Keeping up education pressure counteracts view that only certain nutrition research is valuable, experts say

By Hank Schultz

- Last updated on GMT

Keeping up education pressure counteracts view that only certain nutrition research is valuable, experts say
Ongoing education is required to combat the view by some clinicians that large scale trials are the only source of nutrition wisdom, experts say.

Nigel Denby, RD, and Dr Clemens von Schacky, MD, told NutraIngredients-USA that there are many valuable data points within the research into natural alternatives for health, and that the large-scale trials are only one of these. While many within the field have come around to this point of view, there remains a substantial and influential subset who have not.

“It is less difficult to get this idea across to researchers working within the field,” ​said Dr von Schacky, who, along with William Harris, PhD, was the founder of the concept of the Omega-3 Index. Dr von Schacky is currently the head of preventative cardiology at the University of Munich in Germany.

View fixed on certain kind of trials

“It’s more difficult to get this idea across to clinicians. They tend to think only certain trials are important,”​ he said.

Dr von Schacky said that when looking at research into the effects of nutrients such as omega-3s, a comprehensive look at all of the evidence is helpful. Dr von Schacky is, along with Prof Harris, accorded as one of the world’s foremost experts on omega-3s. Along with Denby, he is one of the founding members of the Global Nutrition & Health Alliance​. The group says it was formed to help educate consumers and healthcare professionals around the world about optimal nutrition, including the use of vitamin, minerals and supplements (VMS) as part of a healthy lifestyle. 

“Research is a puzzle where I am looking to see if I can put the pieces together,”​ Dr von Schacky said. “We have provided so much evidence over the years that the omega-3s picture has gotten pretty clear.”

Dr. von Schacky said the one big failure has been just the sort of large-scale, long term trials that certain clinicians, such as those who put together the Cochrane reviews, tend to focus on to the exclusion of all else.

“The only piece that does not fit into this picture are those large interventions. A lot of them have design issues. Almost all of these trials gave one capsule and they gave it for breakfast.
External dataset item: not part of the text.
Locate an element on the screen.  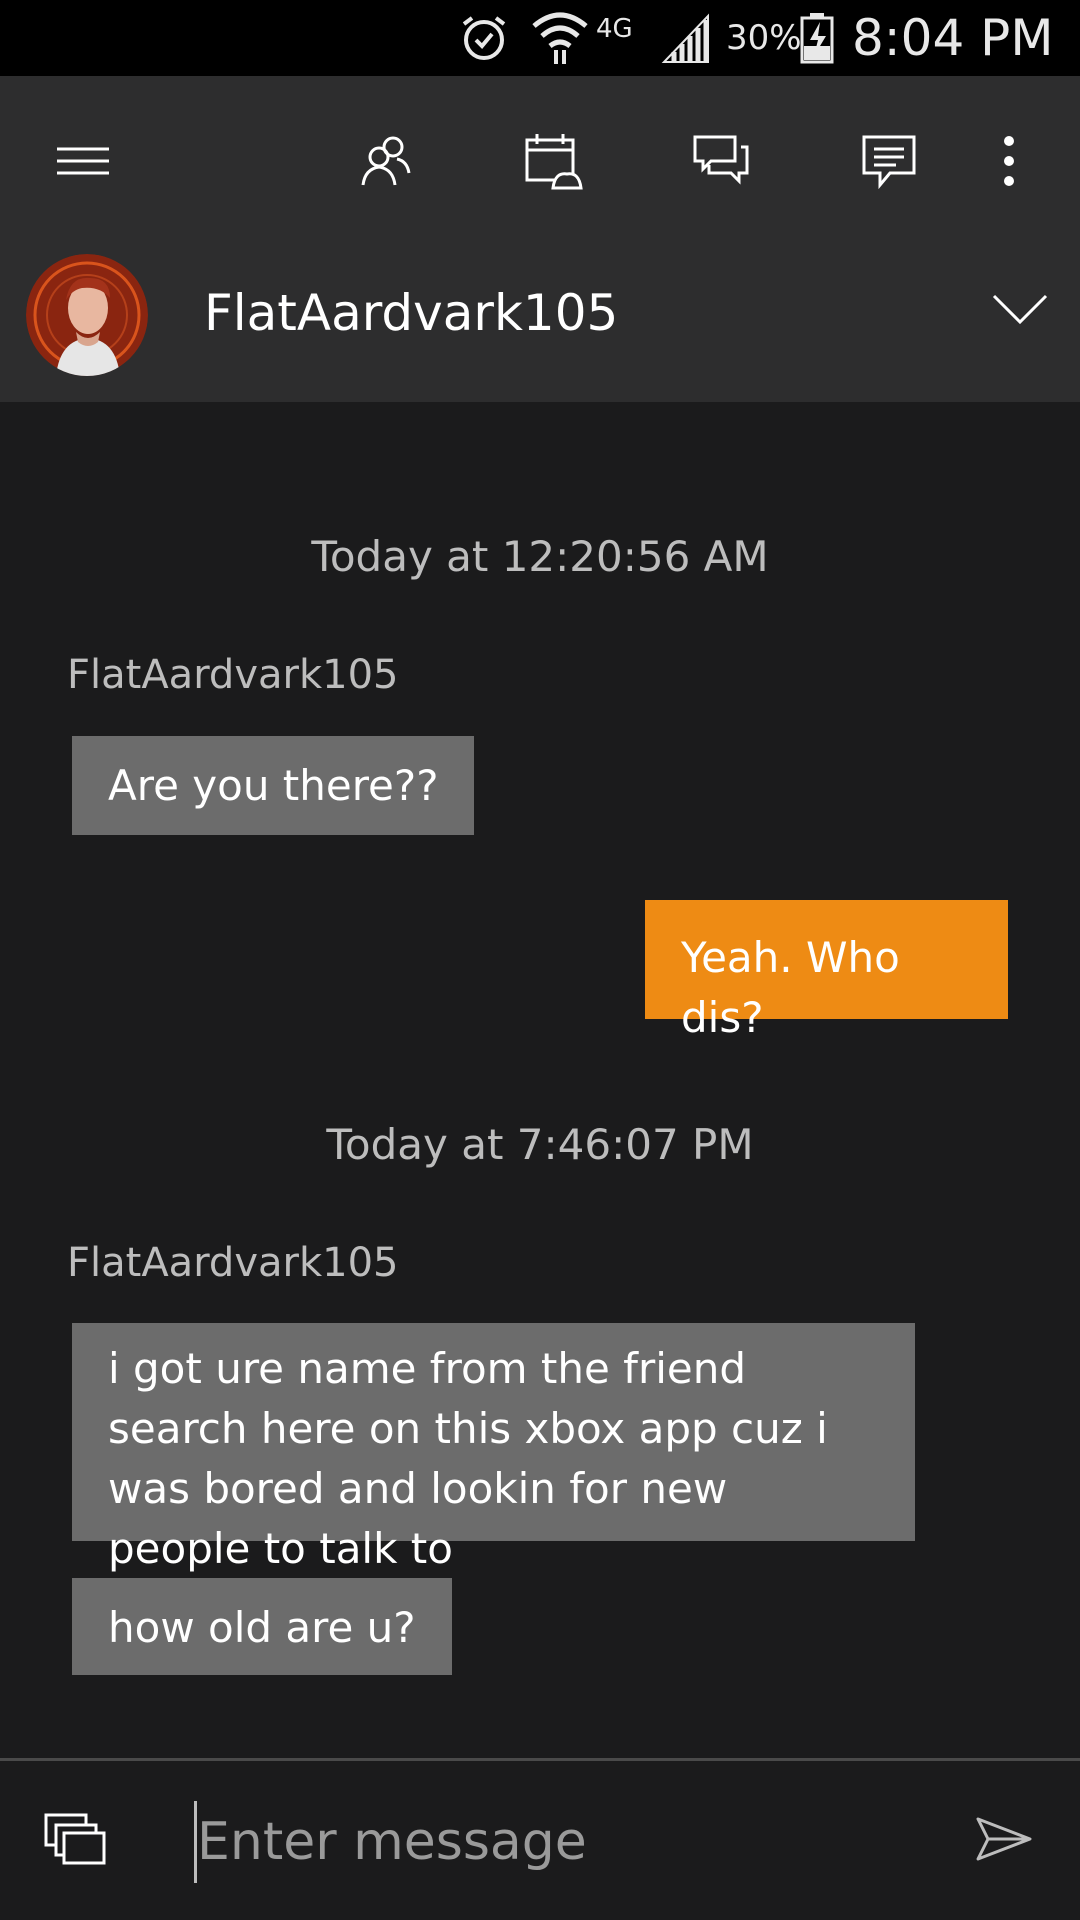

In many countries breakfast is a low fat meal or no meal at all,”​ he said.

“If you are not cranking up that fat digestion you may not be absorbing that nutrient properly,” ​he said. 

Starting in the middle

Dr. von Schacky said that the history of omega-3s research saw trials that dived in to trying to determine the nutrients’ cardiovascular health or overall mortality benefits without answering some of the basic questions first.
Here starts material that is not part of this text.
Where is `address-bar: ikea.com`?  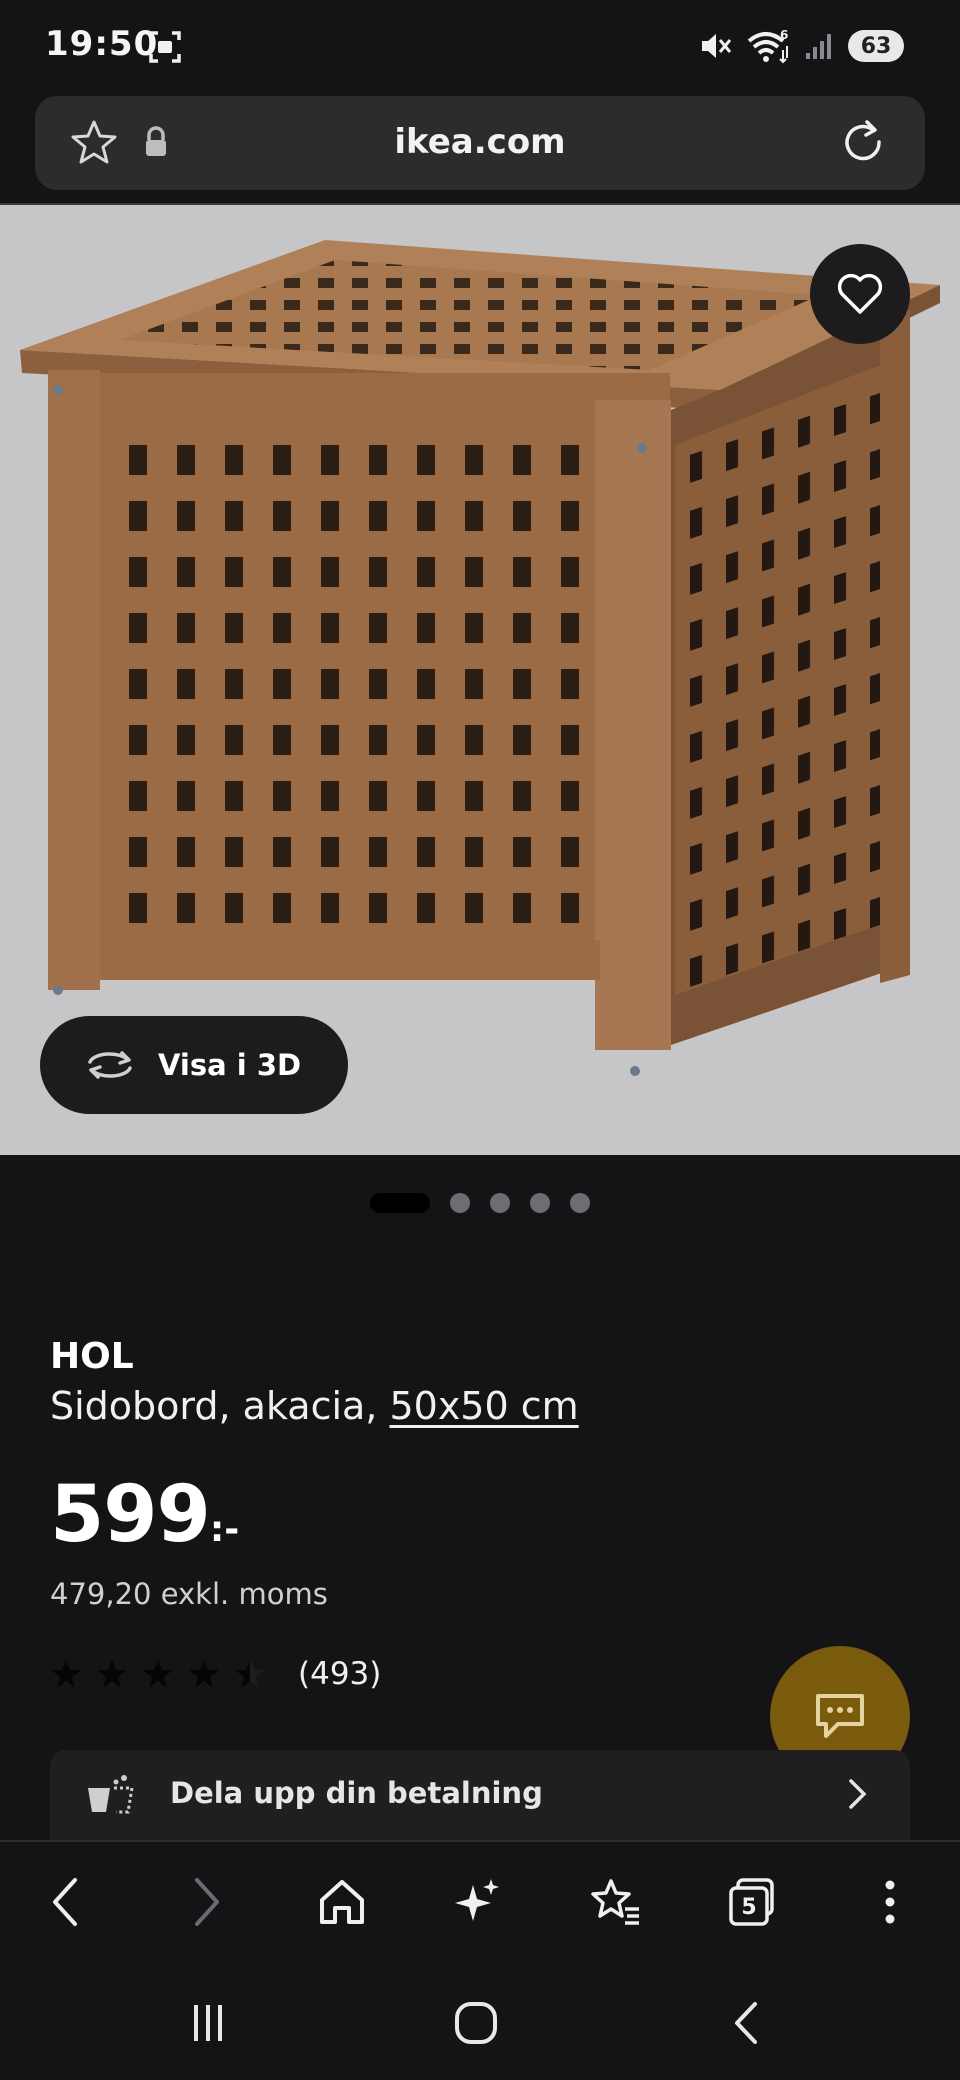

“We should have started at the bottom in the omega-3s field and we didn’t,”​ Dr von Schacky said. “We started somewhere in the middle. Bioavailability was not supposed to be a problem in omega-3s. It was only years afterward that we learned it was a huge issue.”

Another critical baseline issue was that before the advent of the Omega-3 Index and an easy pinprick method to test for this, the large scale trials sallied forth without knowing where they started from. Dr von Schacky and Prof Harris each market a simple test kit in their various markets (under the company names of Omega Metrics and OmegaQuant, respectively). But little research in the field to date has used this technology to measure baseline levels of omega-3s in the blood of test subjects.
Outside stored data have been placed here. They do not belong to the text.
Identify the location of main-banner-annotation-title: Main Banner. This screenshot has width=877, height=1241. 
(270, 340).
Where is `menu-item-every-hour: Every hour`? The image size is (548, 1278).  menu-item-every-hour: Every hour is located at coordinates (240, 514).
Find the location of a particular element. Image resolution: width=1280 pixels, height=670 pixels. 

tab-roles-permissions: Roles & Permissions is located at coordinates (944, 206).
“It’s like doing a trial on hypertension and never measuring the subjects’ blood pressure,”​ Dr von Schacky said.

Matter of continuing education

Getting the message across to consumers and even some practitioners about the overall research picture of omega-3s and other nutrients can be a challenge, Denby said. This is particularly true in the wake of the kind of negative headlines that arise out of reviews such as the one Cochrane recently published.

“You really have to bring it down to a pretty low level. You just keep trying to make the point that many of these big trials are flawed and often designed with a desired outcome already in place,”​ he said.

“As an example, I like to use the idea about fruit and vegetable servings. If you look at the research, most of us should really be eating nine or ten a day. The reason why you always hear about five a day is that the World Health Organization decided that is a target that most people might reasonably reach. That is how these messages can get diluted,”​ he said.  

“In many respects that is why I wanted to get involved with the GNHA. I’m not necessarily a fan of trade organization responses to things like the Cochrane publication, because they clearly have an agenda. Our agenda is to bring accurate, clear and concise information to consumers directly or to at least start that conversation,”​ Denby said.